I'm not comfortable that this tool is able to make HTTP requests, IMO it ought to be completely offline and not perform network operations. I did a search for requests and found some results pushing to and pulling from a 'hub'. But I couldn't figure out what the hub refers to.
I think for some reason people don't like such simple tools. I think it seems more reasonable to deploy a vault service running on kubernetes with jenkins. In some comments, they didn't even understand what the tool was for. Dear dude, you can travel between dimensions with this tool.
Secrets in env vars in production is not too secure either, ideally you’ll move to your app pulling secrets in-process from your infrastructure at boot-up or upon use. This also gives a nice advantage of not needing to rebuild the app or container or whatever to rotate a secret.
This just moves the problem to a different step.
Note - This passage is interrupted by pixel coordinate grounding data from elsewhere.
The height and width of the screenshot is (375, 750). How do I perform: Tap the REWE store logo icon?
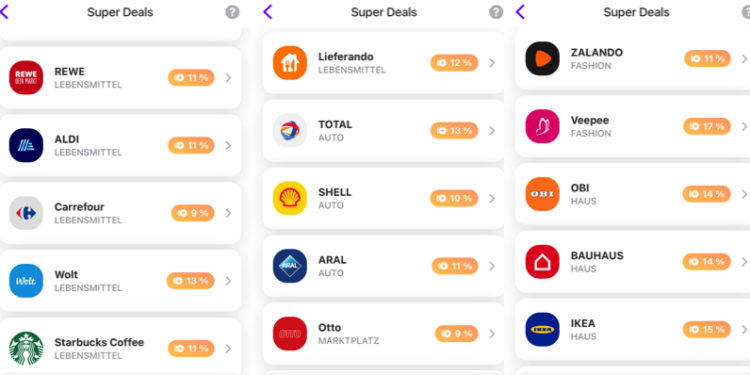[26, 77]
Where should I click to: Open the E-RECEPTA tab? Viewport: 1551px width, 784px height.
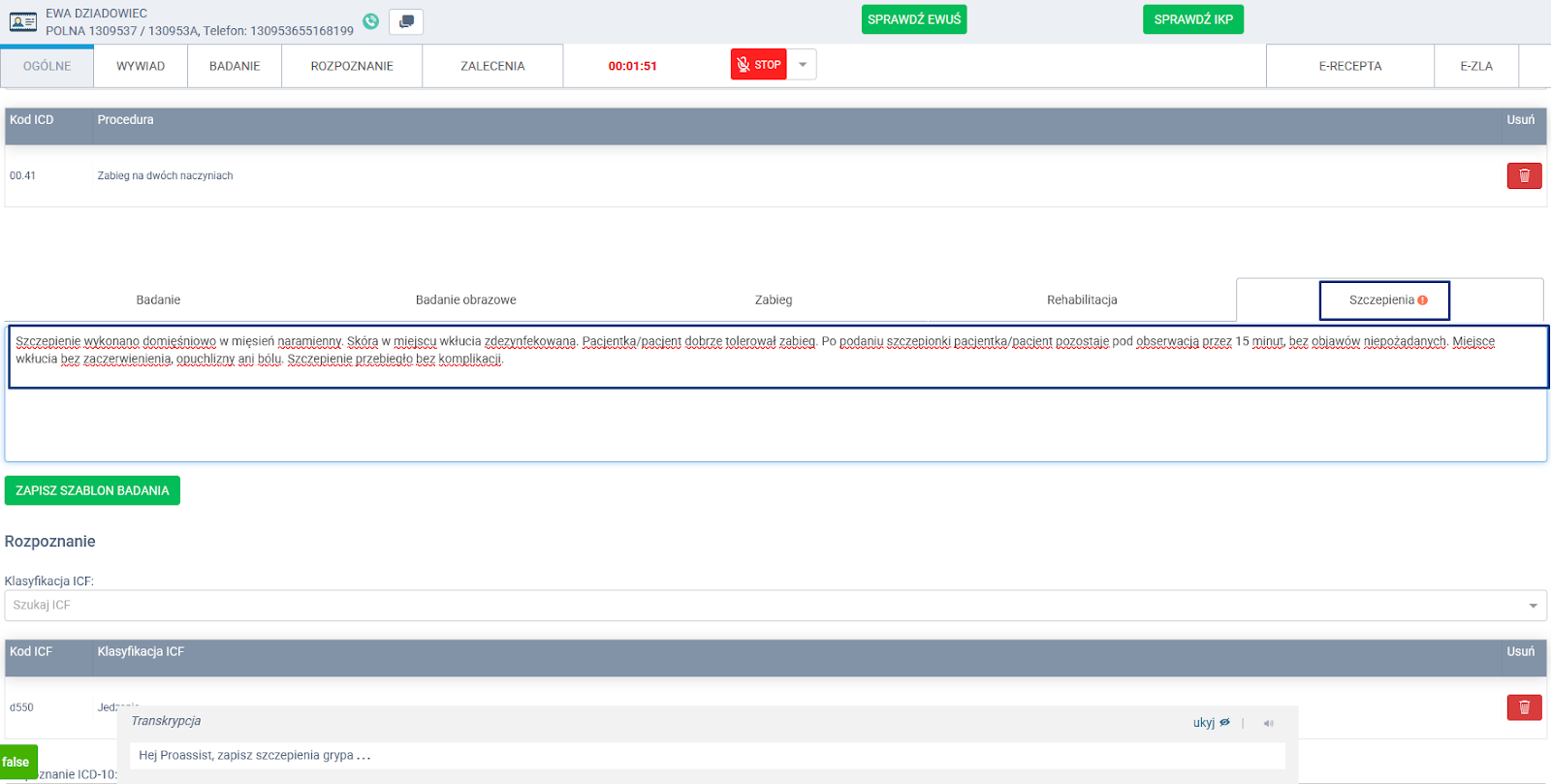[1349, 66]
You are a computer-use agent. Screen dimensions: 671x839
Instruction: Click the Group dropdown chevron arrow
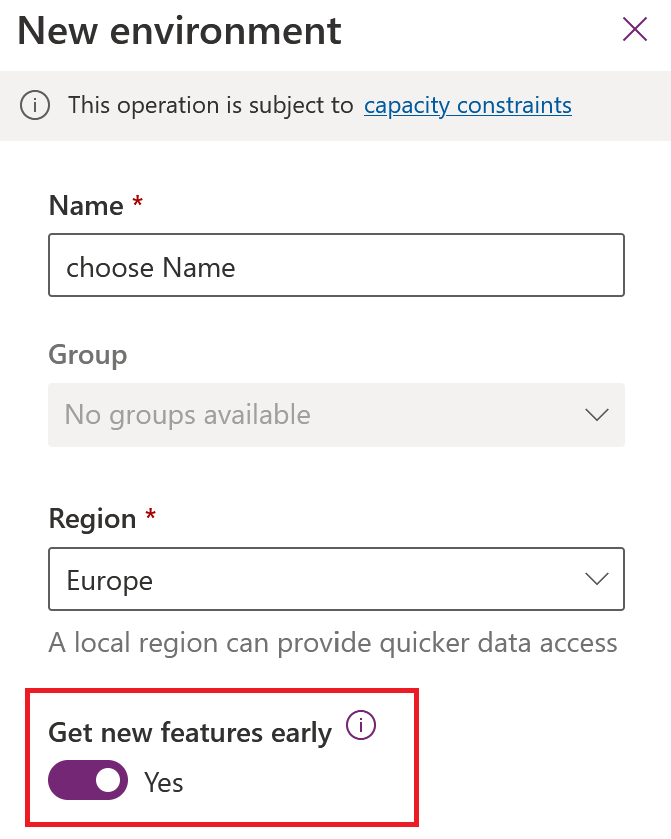tap(596, 415)
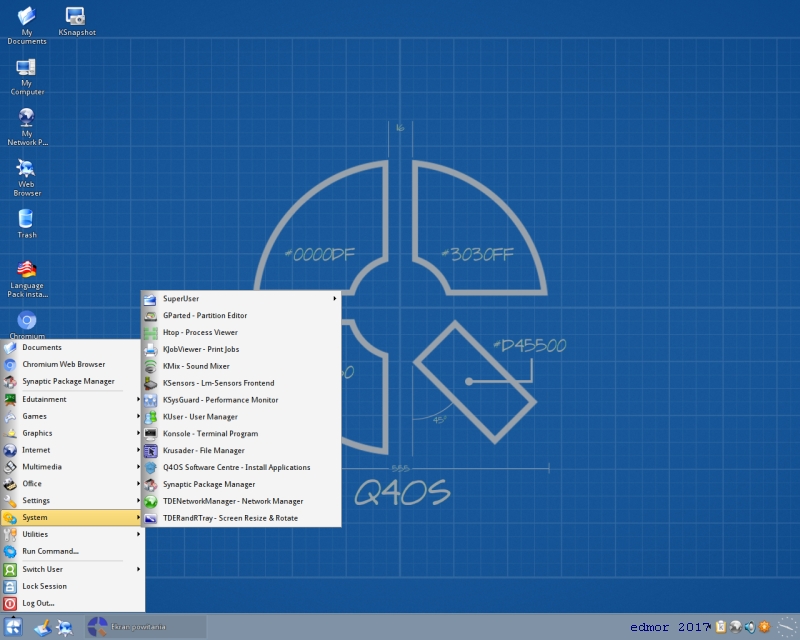Image resolution: width=800 pixels, height=640 pixels.
Task: Click the volume speaker tray icon
Action: [x=749, y=627]
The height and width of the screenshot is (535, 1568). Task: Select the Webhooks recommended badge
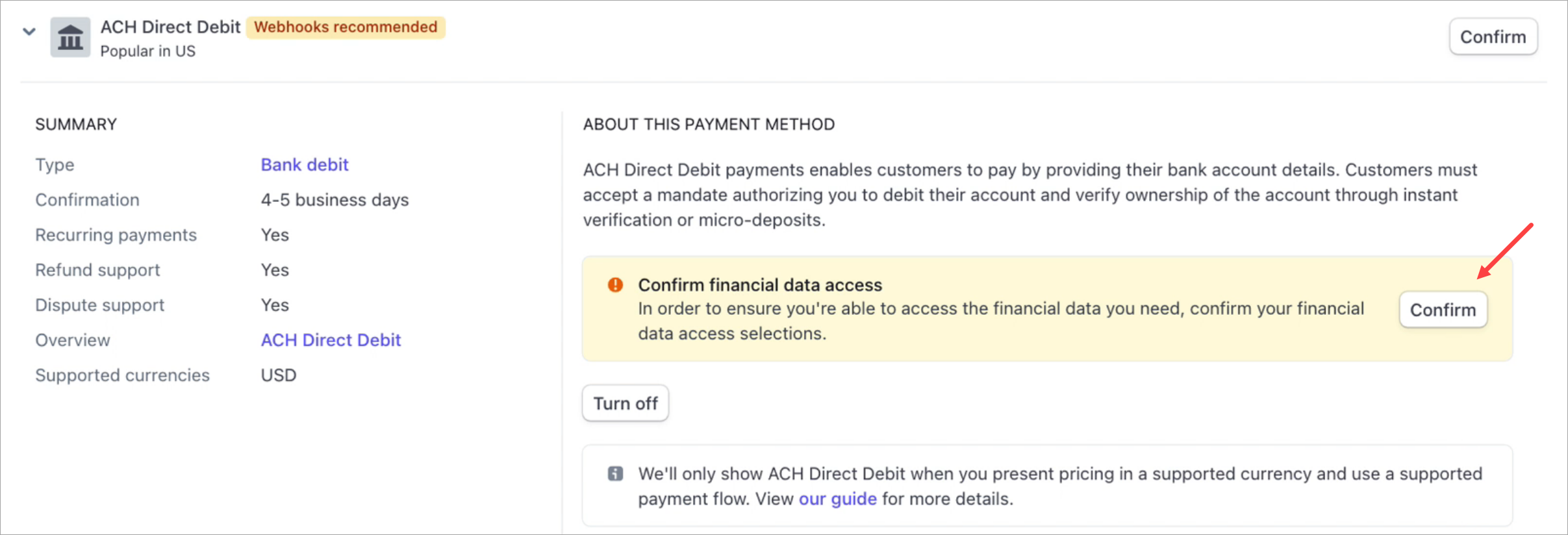[x=346, y=27]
How are you going to manage access to said secrets, especially when your application lives off premises?
This seems to encourage committing encrypted secrets, which is a bad idea. Configuration and code should be in separate repositories. Secrets should be protected elsewhere.
The correct fix for “it’s too easy to accidentally commit .env files with secrets” is to not function (panic/throw) if there isn’t a suitable .gitignore/.dockerignore, not a specialized cryptosystem for .env files. This just creates a different problem.
I simply use an envdir outside of the project and update all my run scripts to use “envdir $CONFIG_PATH <whatever>”. Simpler and safer.
I don't think this is the best approach. I am building https://phase.dev which lets you import secrets (.env), encrypt secrets (end-to-end encrypted with keys you control), sync them to other services/platforms (think AWS, GitHub, Kubernetes), and inject them into applications at runtime (e.g., phase run node index.js).
Since node v20.06, has built in support for --env-file=.env on load... as for local(ish) encryption and pushing them into source control, I don't like this at all. I'm fine using a vault or secret distribution from either the environment host (k8s) or ci/cd deployment.
I do like to keep a .env.example that you can rename to .env and adjust as desired. I tend to have defaults for running a compose stack locally that close to "just works" as possible.
My beef with it is that it's written in Javascript whereas what it does is so simple that they should just code it up in Rust or Go and be done with it, particularly when it could be packed up as a tiny binary that doesn't require you to install Node, Python, the JVM or any other runtime or library.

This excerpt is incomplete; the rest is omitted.